The question does not admit of a mathematical demonstration, but there can be a degree of probability great enough to carry with it conviction. To admit as true, until there is proof to the contrary, a hypothesis which answers to a great number of facts without being contradicted by any, is to act in accordance with the scientific spirit. It has often been said that science does not consist in a heap, but in a chain, of facts.
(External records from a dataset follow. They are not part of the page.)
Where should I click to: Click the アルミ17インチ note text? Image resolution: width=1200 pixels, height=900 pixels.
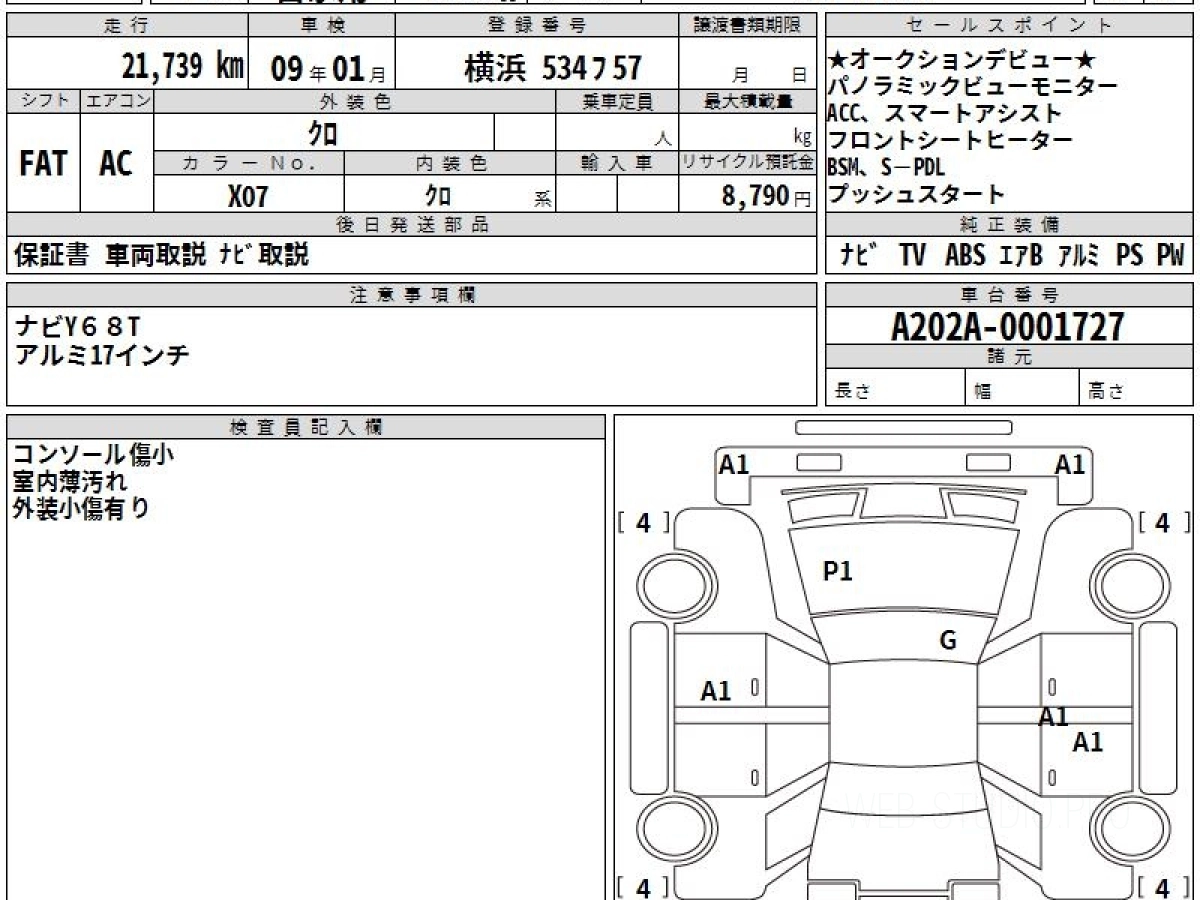click(102, 353)
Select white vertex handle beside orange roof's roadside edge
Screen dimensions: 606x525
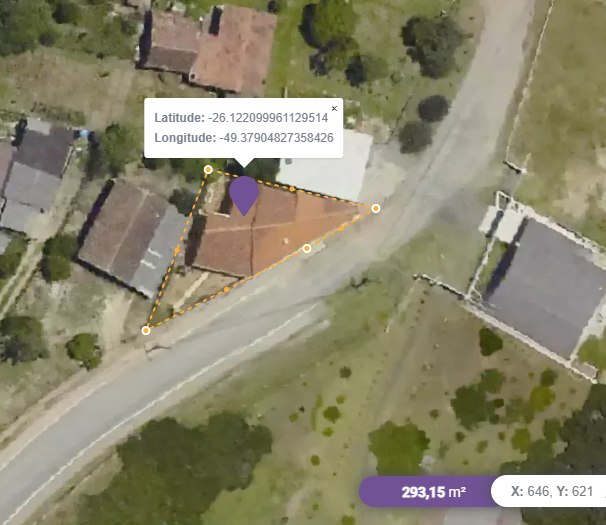(x=306, y=248)
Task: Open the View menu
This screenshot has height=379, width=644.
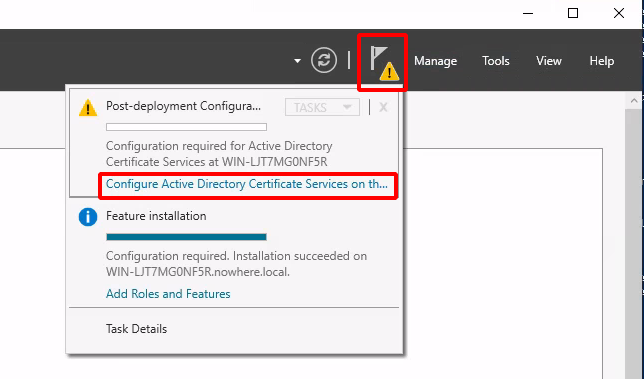Action: coord(549,61)
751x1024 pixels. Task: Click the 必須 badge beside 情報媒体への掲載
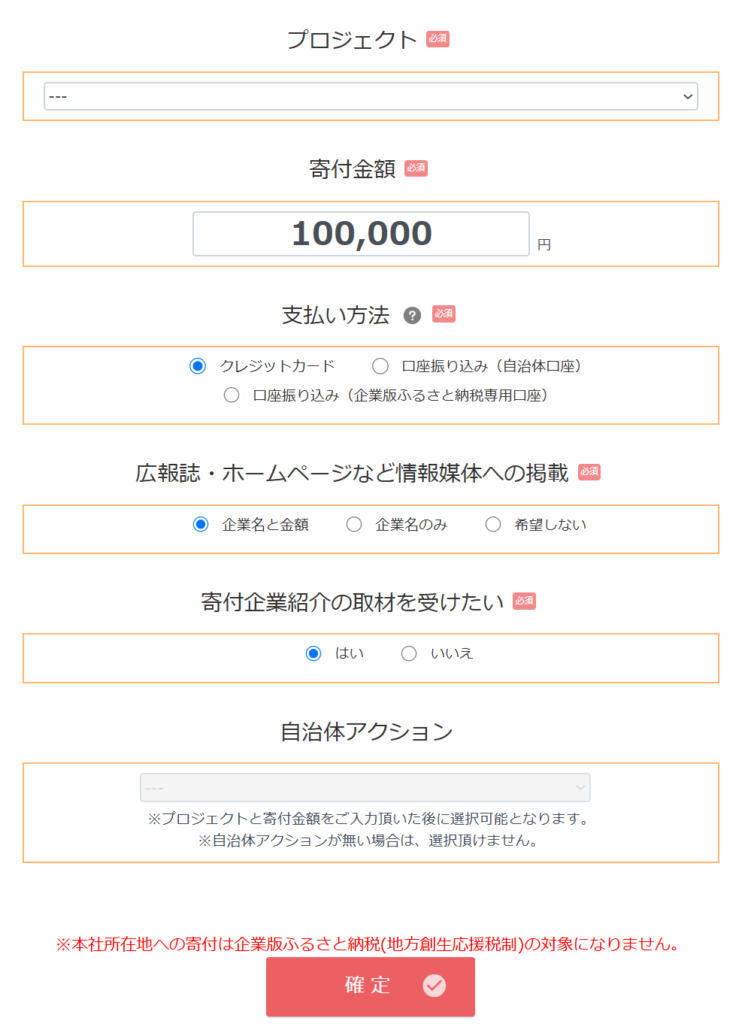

To discover this chain, hypothesis plays a necessary role. Certain zoologists suppose that the human species has had no ancestors. If this hypothesis, of which the probability is not of the first order, seems to them to be scientific and fruitful, the opposite hypothesis can boast of titles to belief at least equal, in our opinion. And if the human species did not appear by spontaneous generation,—if, on the other hand, the cranial characters of Quaternary man found in Europe represented a phase of evolution very little removed from the existing phase, there is cause for believing that there would be found in Pliocene deposits a race morphologically inferior to that of Neanderthal and of Spy. But this is precisely what has happened. The anthropomorphous human race, if you choose to call it so, found by Mr. Dubois, presents characters such that it may have resulted directly and progressively from the transformation of a race of anthropoid climbers. Under these conditions, if the doubt on the subject of the simian origin of Man is only proportionate to the reasons of a scientific order capable of giving rise to it, it seems to me it must be a very slender doubt.